Nach der Begrüßung durch Diakon Dirk Münch, Vorstandsmitglied und Vorsitzender des Hospiz Team Nürnberg e.V., sandte Dr. Christine Schwendner vom Bayerischen Staatsministerium für Gesundheit und Pflege Grußworte an alle Teilnehmer*innen. Sie betonte die Aktualität des Themas und den hohen Informationsbedarf bei Pflegenden und Angehörigen. „Traumata sind bisher noch kein sehr beachtetes Thema, da Tod und Sterben immer noch zu den Tabuthemen gehören“, so die Staatsministerin. Doch ein Drittel aller Älterwerden stirbt mit Demenz. Prof. Dr. phil. Dr. med. Rolf-Dieter Hirsch, der ehemalige Chefarzt der Abteilung für Gerontopsychiatrie und -psychotherapie des LVR-Klinik in Bonn, der als Experte geladen war, brachte den Teilnehmer*innen im weiteren Verlauf des Vormittags nahe, wie wichtig es ist in Situationen, in denen Betroffene sogenannte „Flash-Backs“ erleben, diese ernst zu nehmen. „Es ist wichtig, dass das Irreale verstanden und nachempfunden wird, so absurd es auch sein mag“, so Hirsch.

PTBS-Betroffene müssen ernst genommen werden

Mit anschaulichen Fallbeispielen lieferte Hirsch im weiteren Tagesverlauf Einblicke in die Arbeit der Praxis. So berichtete er beispielsweise von der Situation eines Mannes, der an Demenz erkrankt ist: „Ein älterer Herr, schwer pflegebedürftig liegt in seinem Bett in einer Pflegeeinrichtung und es ist alles nicht mehr ganz einfach. Eines Tages schreit er voller Angst und Panik: „Die Soldaten kommen!“ Durch das Pflegepersonal ist er überhaupt nicht mehr zu beruhigen. Es kommt ein junger Pfleger, der die Situation sieht und hört. Er blickt aus dem Fenster und sieht mehrere schwere Lastwagen vorbeifahren. In diesem Moment schaut der Pfleger erneut aus dem Fenster und sagt zu dem älteren Mann: „Keine Panik es sind die Unseren.“

Der Schlüssel um die Situation aufzulösen, war in diesem Moment, das Verständnis des Pflegers und das Erkennen, der Retraumatisierung des älteren Mannes.
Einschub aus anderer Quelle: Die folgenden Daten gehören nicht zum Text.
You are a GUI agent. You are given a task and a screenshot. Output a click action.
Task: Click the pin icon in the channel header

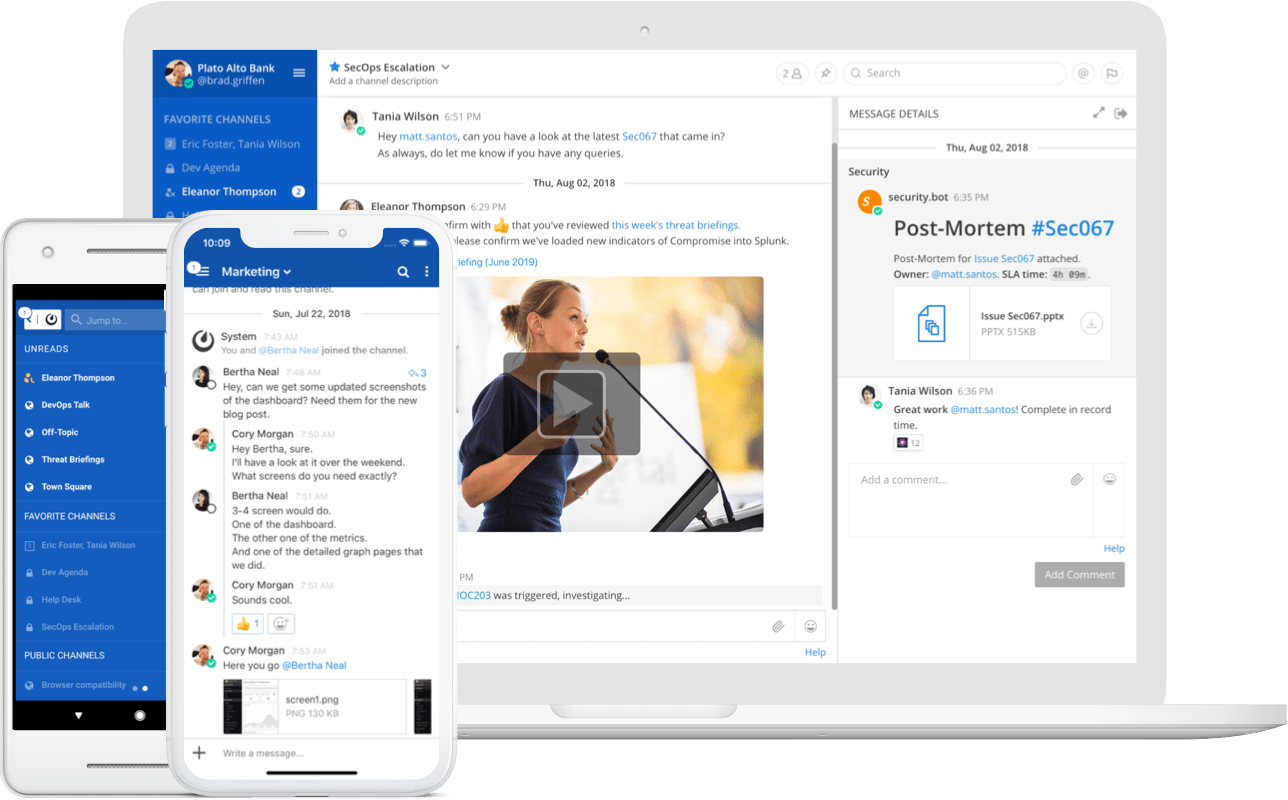tap(825, 73)
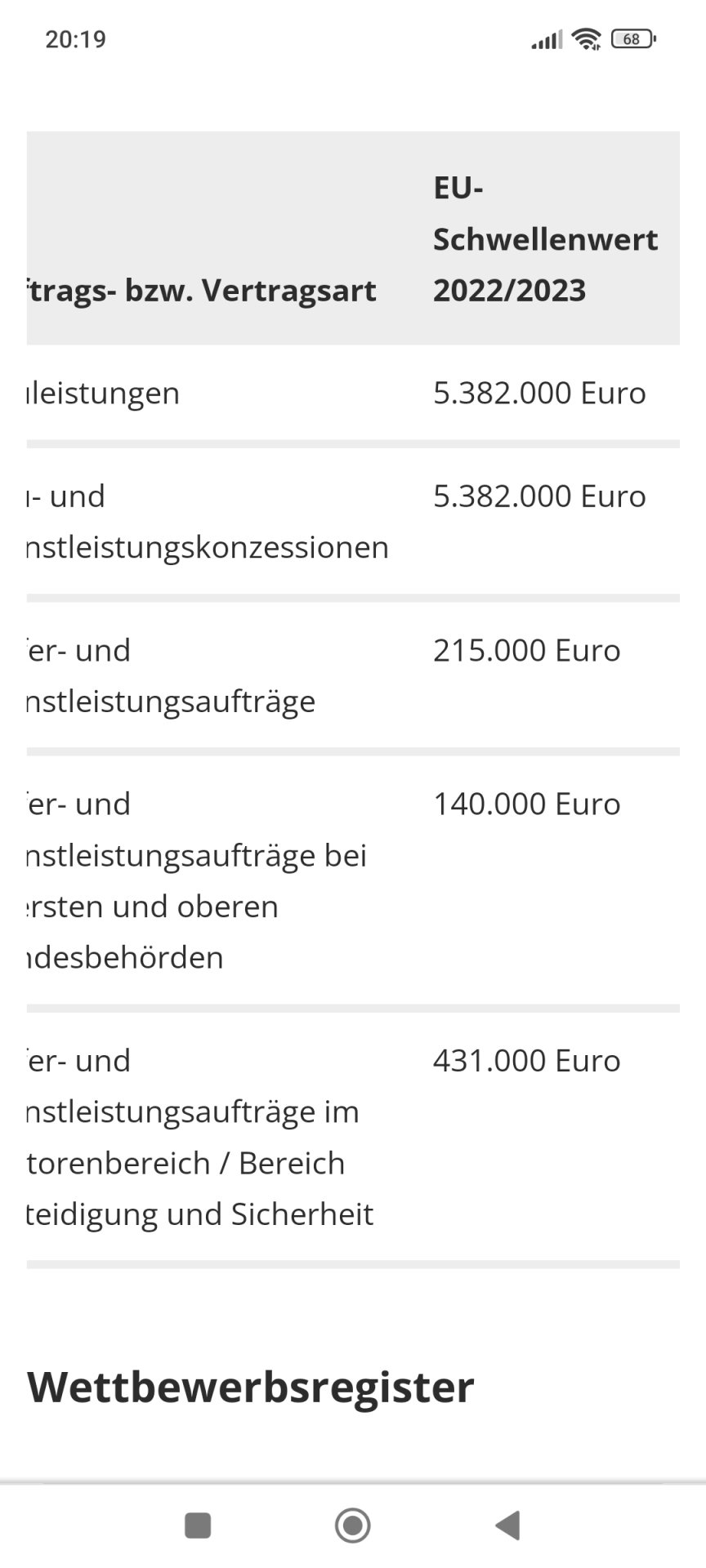Tap the cellular signal bars icon
Viewport: 706px width, 1568px height.
click(547, 39)
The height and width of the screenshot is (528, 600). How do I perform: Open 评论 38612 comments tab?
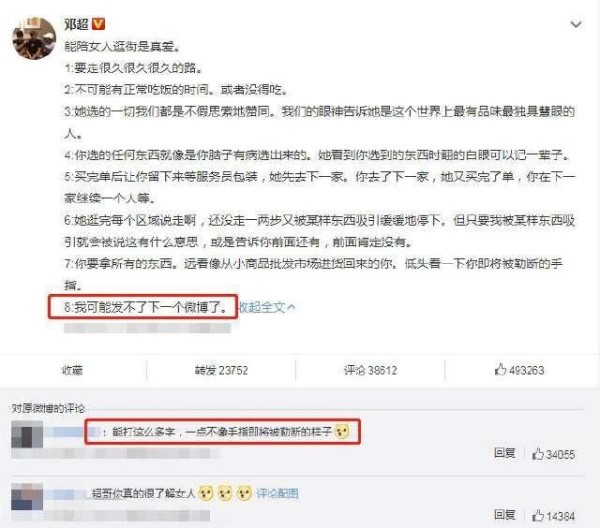pos(370,370)
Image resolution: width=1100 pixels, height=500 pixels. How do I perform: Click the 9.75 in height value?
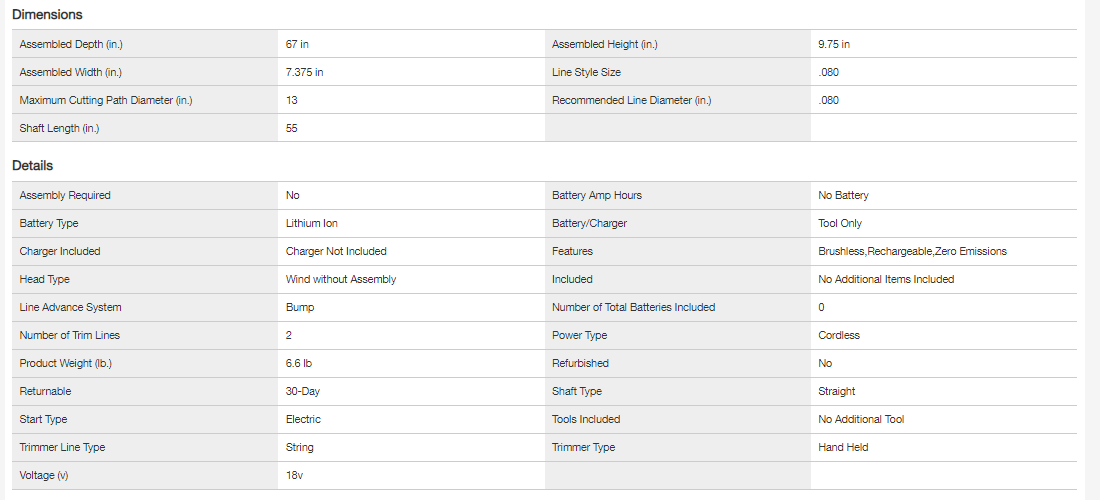pyautogui.click(x=834, y=44)
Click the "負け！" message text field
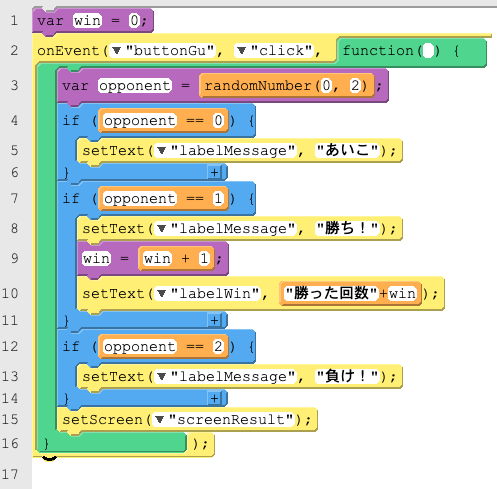This screenshot has height=489, width=497. click(347, 376)
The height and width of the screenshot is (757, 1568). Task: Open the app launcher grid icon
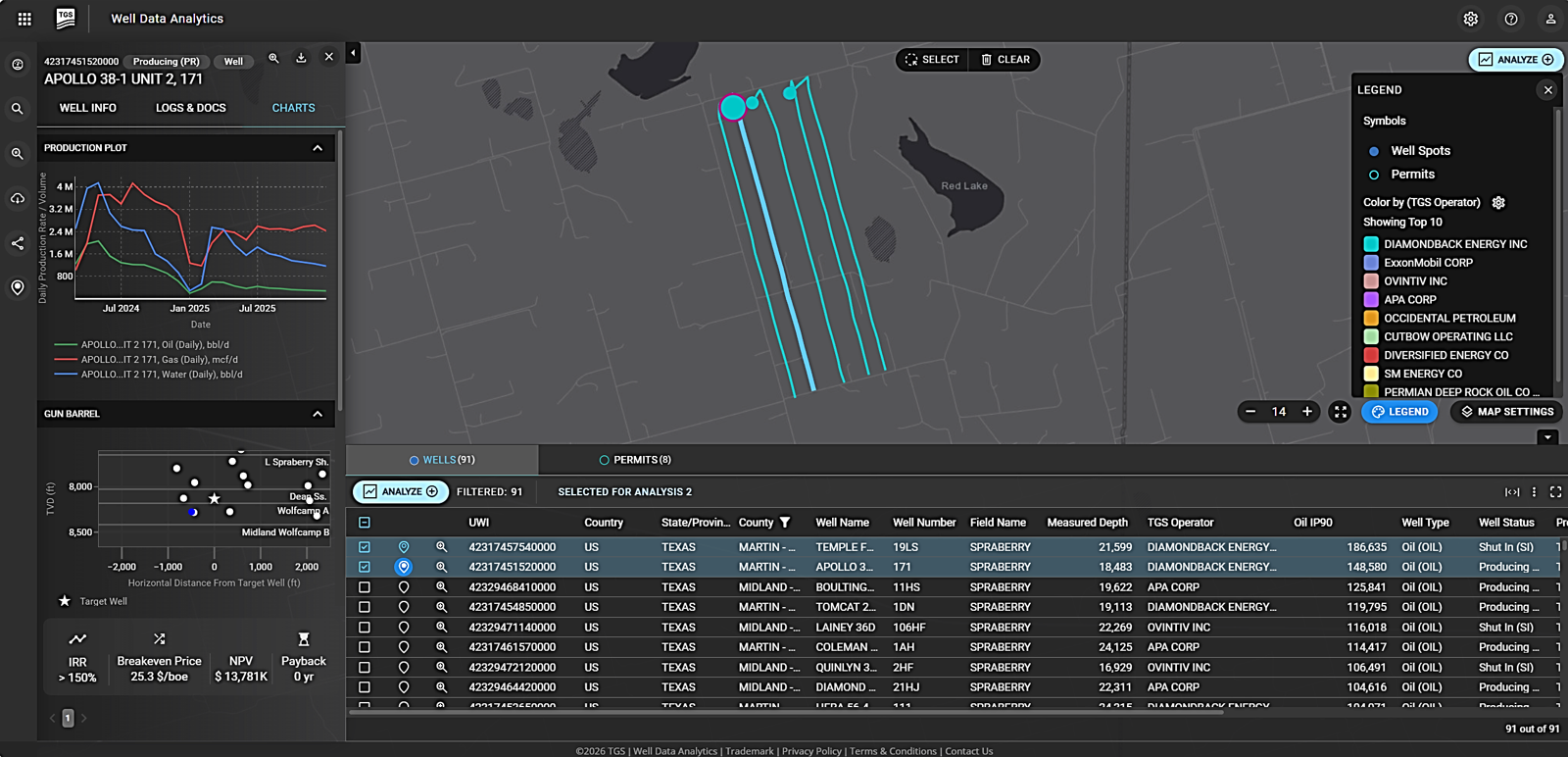[24, 19]
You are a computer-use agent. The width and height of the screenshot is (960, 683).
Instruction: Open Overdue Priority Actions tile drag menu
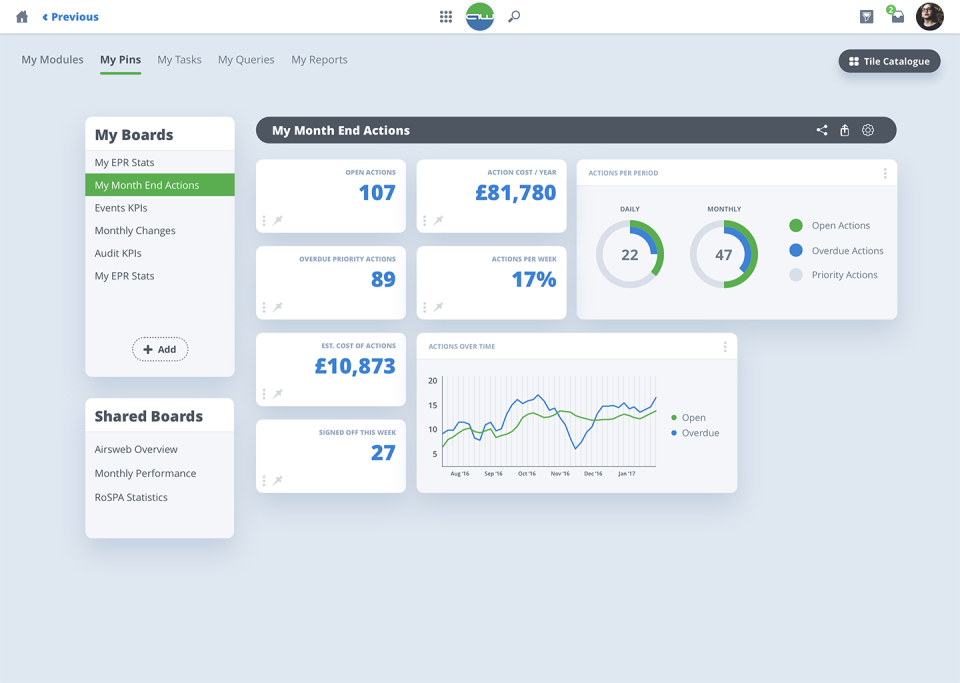point(264,307)
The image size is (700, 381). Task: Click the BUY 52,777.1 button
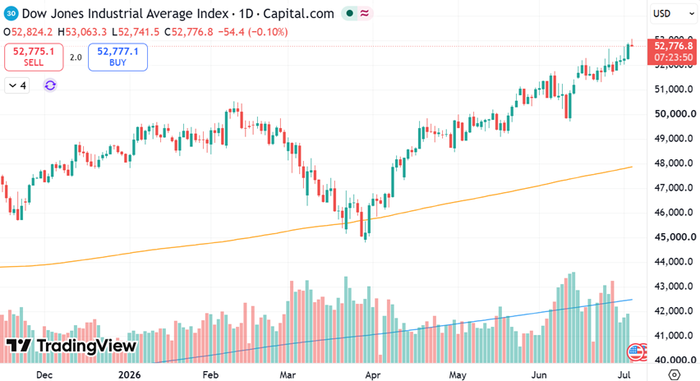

Wie heftig, verstört oder nachhaltig ein Mensch auf ein traumatisches Erlebnis reagiert, hängt von verschiedenen Faktoren ab und kann individuell sehr unterschiedlich sein. Kriegserlebnisse, erlebte Gefangenschaft oder wiederholte Gewalt, zählen allesamt zu traumatischen Ereignissen. Symptome einer Posttraumatischen Belastungsstörung (PTBS) können von Menschen mit dementiellen Erkrankungen nicht mehr verbalisiert werden. So empfindet der betroffene Mensch in der Situation Angst und Panik und erlebt den Moment als Realität. „Man hat nur eine Chance, wenn man diese Realität ohne Punkt und Komma versteht und auf sie reagiert“, erläutert Hirsch. Als weitere Herausforderung nennt der ehemalige Chefarzt die Vielfalt der traumatischen Trigger. „Alles, was an irgendeinem Aspekt des Traumas, bewusst oder unbewusst erinnert, kann als Trigger fungieren.“ Oft werden im Alter Traumata häufiger reaktiviert. Der persönliche Lebensraum bei älteren Menschen ist zunehmend eingeschränkt und auch biografische Lebensrückblicke oder erhöhte Abhängigkeit von Anderen können ein Faktor für Retraumatisierung sein. Die Gefahr, beispielsweise im Pflegealltag kann sein, dass PTBS übersehen werden, da die traumatischen Erlebnisse schon so weit in der Vergangenheit liegen. So schärfte Hirsch bei den Teilnehmenden, genau hinzusehen in der Praxis und die Fantasie die man hat und die durch die betroffene Person ausgelöst wird zu nutzen, denn oft führt dies zum Verstehen und gibt neue Handlungsmöglichkeiten. Abschließend betont er, die Bedeutsamkeit von emotionalem und respektvollem Handeln und ergänzt: „Wir reden nicht nur über die Bewohner*innen, sondern auch über die Kolleg*innen, beide Seiten brauchen Verständnis. Wir müssen den Menschen dort abholen wo er aktuell steht.“

Veranstalter des Fachtags waren die Akademie für Hospizarbeit und Palliativmedizin Nürnberg, Diakoneo, die Angehörigenberatung Nürnberg, das Zentrum für Altersmedizin am Klinikum Nürnberg und die Rummelsberger Diakonie. Unterstützt wurde der Fachtag von den Schöller-Stiftungen und der Alzheimer Gesellschaft Mittelfanken.


Von: Lara März

Die Begleitung von Menschen mit dementiellen Erkrankungen fordert ein besonders hohes Maß an Empathie im Pflegealltag.